**SELECTED EXCERPT:**

* Begin *

Sunday, July 25, 2010

Starting the Play

Playing the Game and Shamanic Death

July 25, 2010

You buy a new game, download a new application, replace your old cell phone, and you're so keen on it you just have to get going. How do I turn it on? Where's the charger? Where's the rule book? Whether on the playing field, at the gaming table, or on stage, the first moments are terrifying thrills of fumbling, mistakes, misunderstanding: dialing the wrong hemisphere, pushing to get a pawn queened a move before suffering checkmate, addressing fellow thespians by their personal names instead of as their characters.

In this game, we forget our real life as infinite beings and charge ahead with the new, restrictive environment and all its odd new rules. I'm so excited with my new phone, I just have to call my home number while I'm sitting in my own kitchen. Young actors address one another as Hamlet or Ophelia or Polonius over burgers and fries or as they commute on the city bus. The whole world fits inside the stadium at the World Cup, living and breathing the dreadful missed goal or the upset win that wrecks the hopes of former champions.

* End *

**DATASET CONTENT:**
* Begin *

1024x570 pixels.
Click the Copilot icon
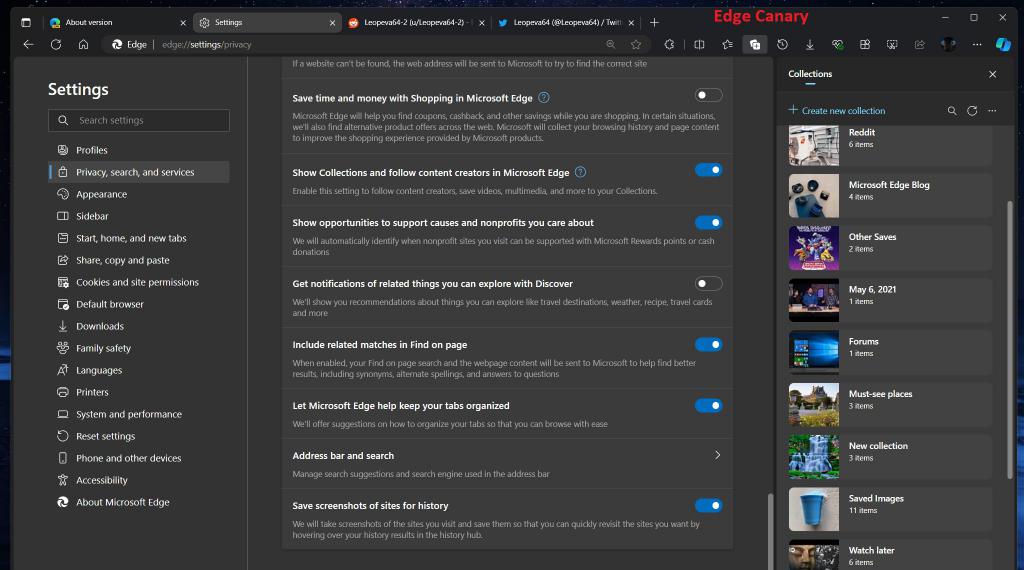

* End *

**INSTRUCTIONS:**
1. Answer these about the post on playing the game and shamanic death:
(a) In which three settings does the post place the terrifying first moments of a new play?
(b) Where do the young actors address one another as Hamlet, Ophelia, or Polonius?
(c) Whom does the excited new-phone owner call, and from where?
2. Can you write the next part of the post on playing the game and shamanic death, picking up right after its last sentence?

**PER-TASK OUTPUTS:**
1.
(a) On the playing field, at the gaming table, and on stage.
(b) Over burgers and fries, or as they commute on the city bus.
(c) Their own home number, while sitting in their own kitchen.

2.
Oh, it is so EXCITING to play! Old toys are neglected. The sports heroes of yesteryear, with all their innovations, the records they set, the triumphs they achieved, fade before the game we are in, right-HERE-right-NOW. The bets so often made and lost never prevent us from putting down money again. It is so energizing‼

Games inside games, dramas within comedies within great tragedies! We live our plays and build our sports, one atop the next. Not just a round of golf, but side-bets per hole or per stroke. Not just a casino bet, but "doubling down" and "insurance" and borrowing money to wager some more. Our entire lives are enormous complexes of playing and gaming that we label as jobs, hobbies, families, rivalries, nationalities, religions--all far, far more intricate and involved than the schoolroom image explaining "Why we are here." School was never so entrancing! We are here because we love to play. We love to watch others playing, too, in stories, history, television and movies, news reports, sports events, ad infinitum. Yet, we are actually infinite beings, with infinite interests, whether those of infinity or those of this moment of play!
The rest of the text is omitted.